基金This work was supported by the National Natural Science Foundation of China(No.21673137)the Science and Technology Commission of Shanghai Municipality(No.16ZR1413900)W.A.gratefully acknowledges the support from the Program for Top Talents in Songjiang District of Shanghai.The DFT calculations were performed using resources of the Center for Functional Nanomaterials,which is a U.S.DOE Office of Science Facility,and the Scientific Data and Computing Center,a component of the Computational Science Initiative,at Brookhaven National Laboratory under Contract No.DE-SC0012704.

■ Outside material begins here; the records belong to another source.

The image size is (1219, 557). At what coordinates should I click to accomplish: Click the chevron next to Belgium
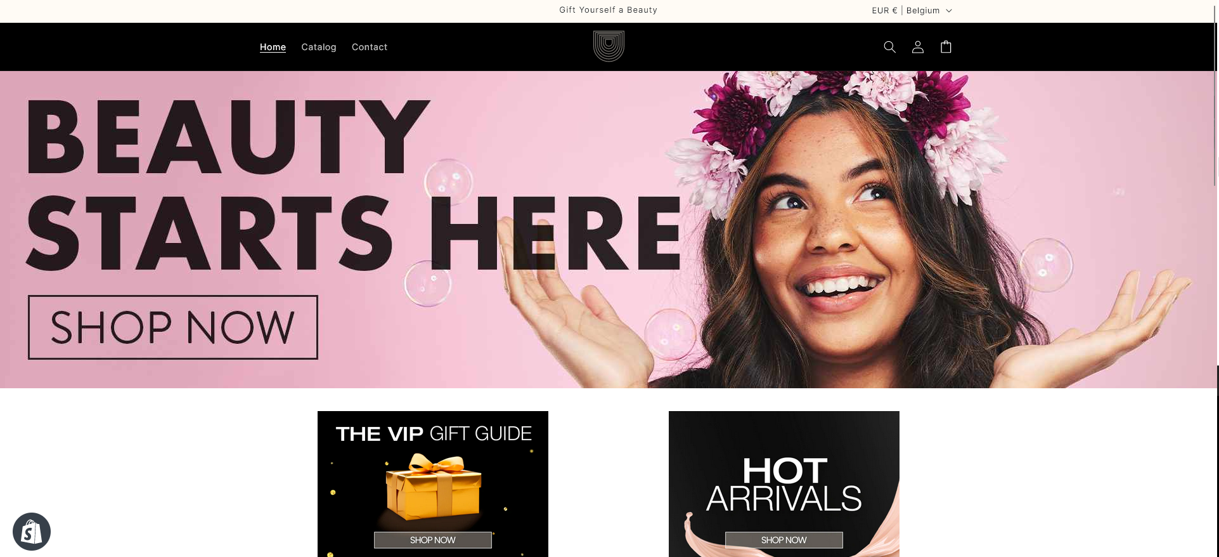(x=949, y=11)
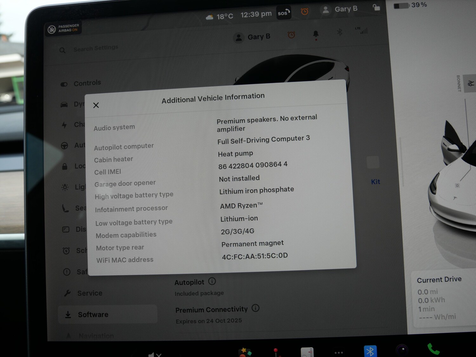This screenshot has width=476, height=357.
Task: Open the blue Bluetooth app icon
Action: 370,351
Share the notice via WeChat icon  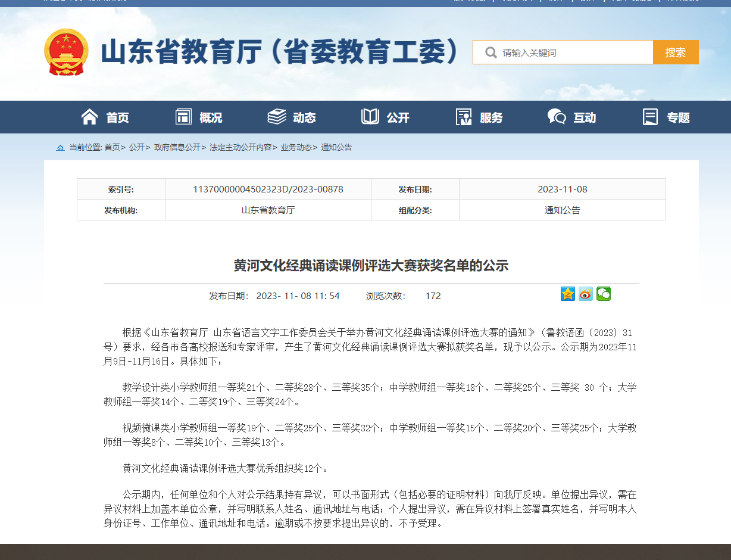pyautogui.click(x=604, y=294)
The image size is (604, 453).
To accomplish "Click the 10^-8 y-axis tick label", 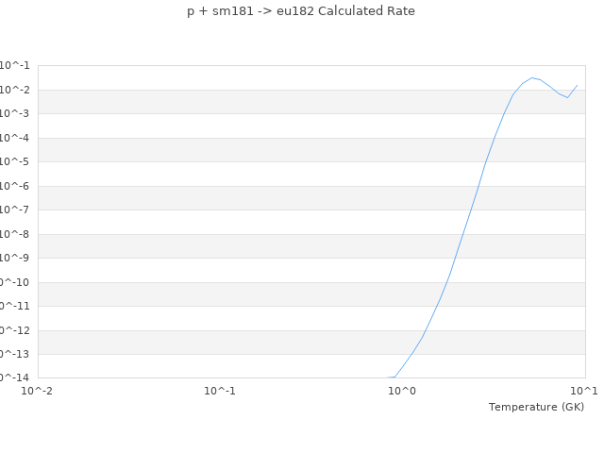I will (13, 234).
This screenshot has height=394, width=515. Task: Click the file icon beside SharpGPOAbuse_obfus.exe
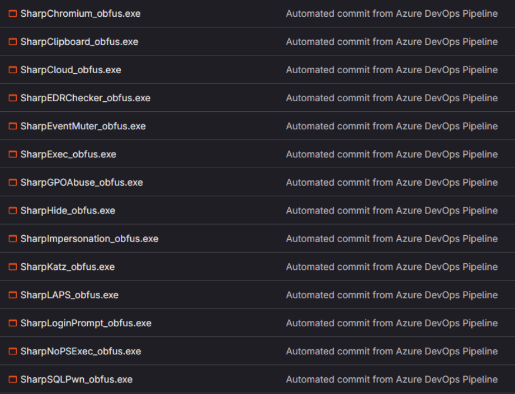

文摘Single-atom catalysts (SACs) especially supported on two-dimensional nitrogen-doped carbon substrate have been widely reported to be able to effectively promote electrocatalytic N_(2) reduction reaction (eNRR). The precise design of single-metal-atom active site (SMAS) calls for fundamental understanding of its working mechanism for enhanced eNRR performance. Herein, by means of density functional theory calculations, we theoretically investigate the eNRR performance of nine prototypical SMAS, namely, MN_(2)B_(2) (M: transition metals of IIIB, IVB and VB groups) which comprises of asymmetric ligands of N_(2)B_(2) embedded in defective BN nanosheet. Our results reveal the significant role of spin state of SMAS in tuning the potential-determining steps of eNRR, in which MN_(2)B_(2) site with higher spin magnetic moment (μ) is beneficial to reducing limiting potentials (U_(L)) of eNRR. Specially, CrN_(2)B_(2) (μ = 4μB), VN_(2)B_(2) (μ = 3μB) and MoN_(2)B_(2) (μ = 2μB) demonstrate high activity and selectivity to eNRR. The asymmetric ligands of N_(2)B_(2) are deemed to be superior over mono-symmetric ligands. More importantly, our results demonstrate that breaking (or deviating) of the scaling relations between key N-containing intermediates (*N_(2)H/*N_(2) and *NH2/*N_(2)) on MN_(2)B_(2) can be realized by enhancing spin state of SMAS which renders the active site a balanced N-affinity critical for efficient eNRR. This observation is validated by the calculated Sabatier volcano-shape relation between eNRR limiting potentials and N_(2) adsorption energy. Our study develops the guidance for catalyst design to boost eNRR performance by tuning the spin state of an active site.